- **Records for the task**
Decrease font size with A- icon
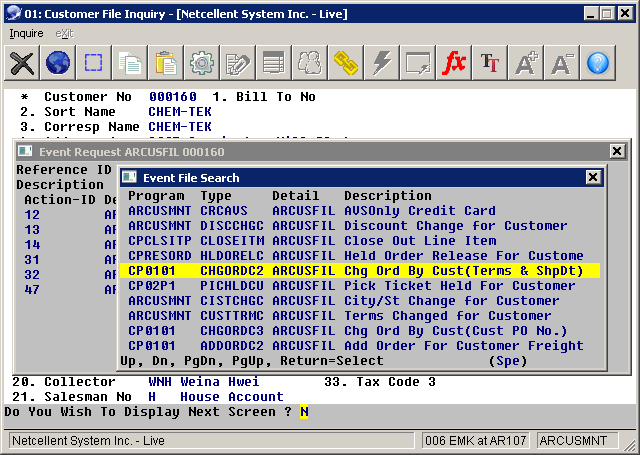 (562, 64)
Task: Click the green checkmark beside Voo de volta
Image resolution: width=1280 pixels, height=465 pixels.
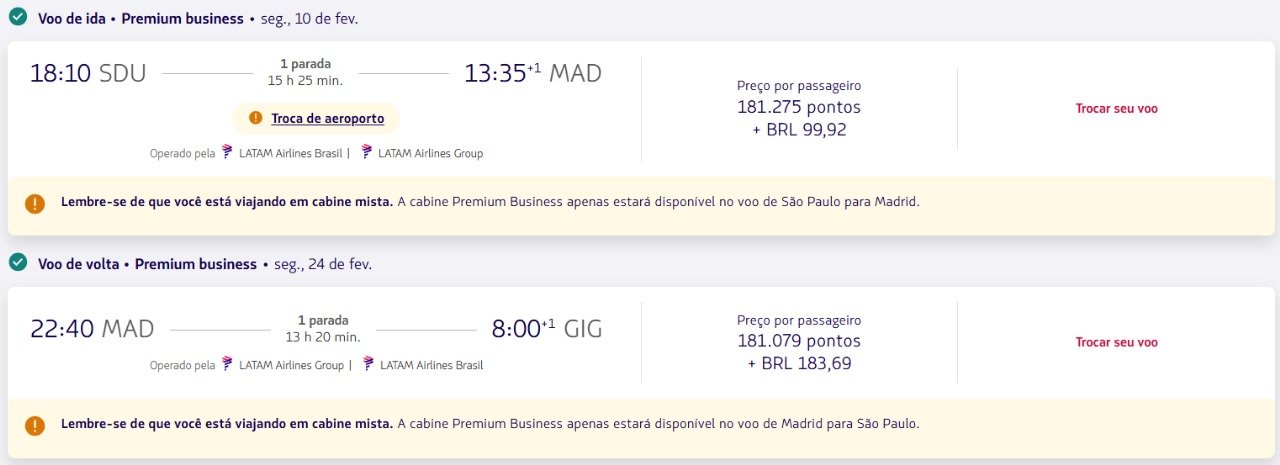Action: [x=17, y=262]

- **Your assignment**
Write out the records exactly. Do not carry the pictures over.

- **Expected answer**
Decrease font size with A- icon
 (562, 64)
Task: Click the green checkmark beside Voo de volta
Image resolution: width=1280 pixels, height=465 pixels.
Action: [x=17, y=262]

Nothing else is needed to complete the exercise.